Internationales
Harte UN-Sanktionen gegen Nordkorea angestrebt
Write: 2017-09-08 08:32:54 / Update: 2017-09-08 12:51:20
Harte UN-Sanktionen gegen Nordkorea einschließlich der Zulassung des Einsatzes von Militärkräften bei Kontrollen von nordkoreanischen Schiffen auf hoher See werden angestrebt.
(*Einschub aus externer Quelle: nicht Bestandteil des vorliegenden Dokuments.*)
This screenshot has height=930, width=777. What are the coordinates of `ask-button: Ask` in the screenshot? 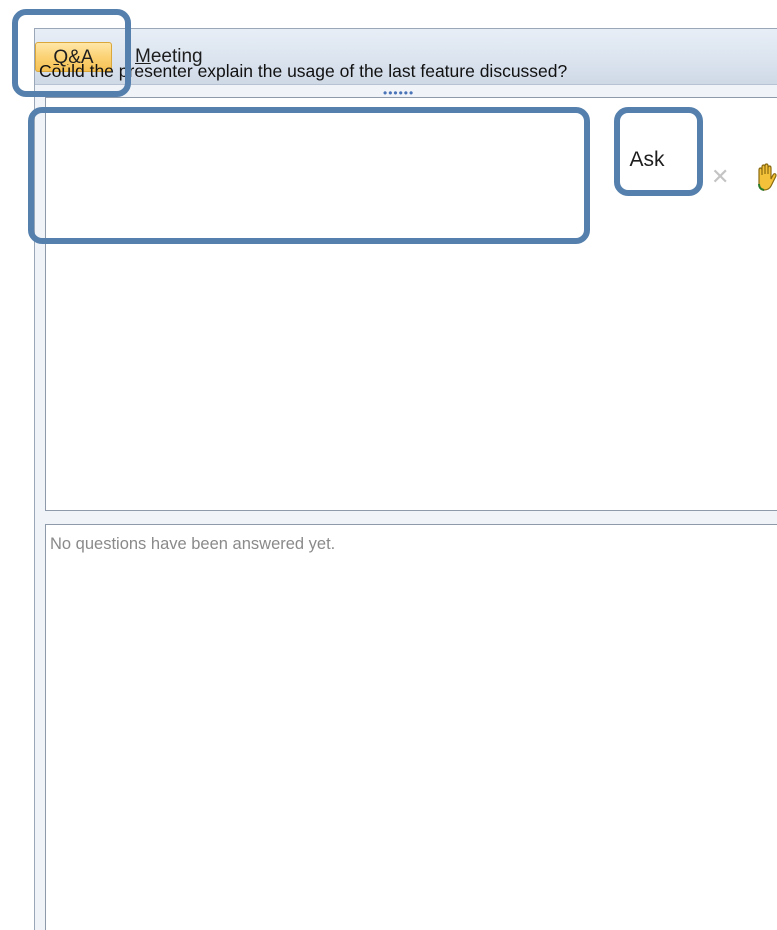 It's located at (647, 160).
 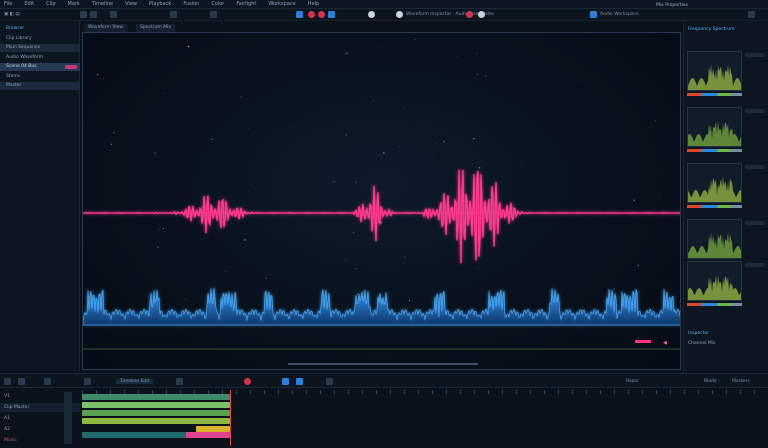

Laut der Zeitschrift „Foreign Policy“ und der Nachrichtenagentur AFP arbeiteten die USA einen entsprechenden Resolutionsentwurf aus und legten den 14 weiteren Mitgliedern des UN-Sicherheitsrats vor.
Dem Entwurf zufolge dürfen die UN-Mitgliedsländer Frachtschiffe, die laut dem Sicherheitsrat Sanktionen verletzt haben, unter Einsatz aller erforderlichen Mittel aufbringen und durchsuchen.
Es wird verlangt, Machthaber Kim Jong-un erstmals auf die Sanktionsliste des UN-Sicherheitsrats zu setzen. Sollte dies erfolgen, wird Kims Vermögen in Übersee eingefroren und Auslandsreisen wären ihm verboten. Kims Schwester Yo-jong, die Vize-Chefin der Propagandaabteilung der Arbeiterpartei, soll ebenfalls auf die Sanktionsliste gesetzt werden. Insgesamt fünf Nordkoreanern, darunter dem Chef des Politbüros der Armee Hwang Pyong-so, droht die Aufnahme in die Liste.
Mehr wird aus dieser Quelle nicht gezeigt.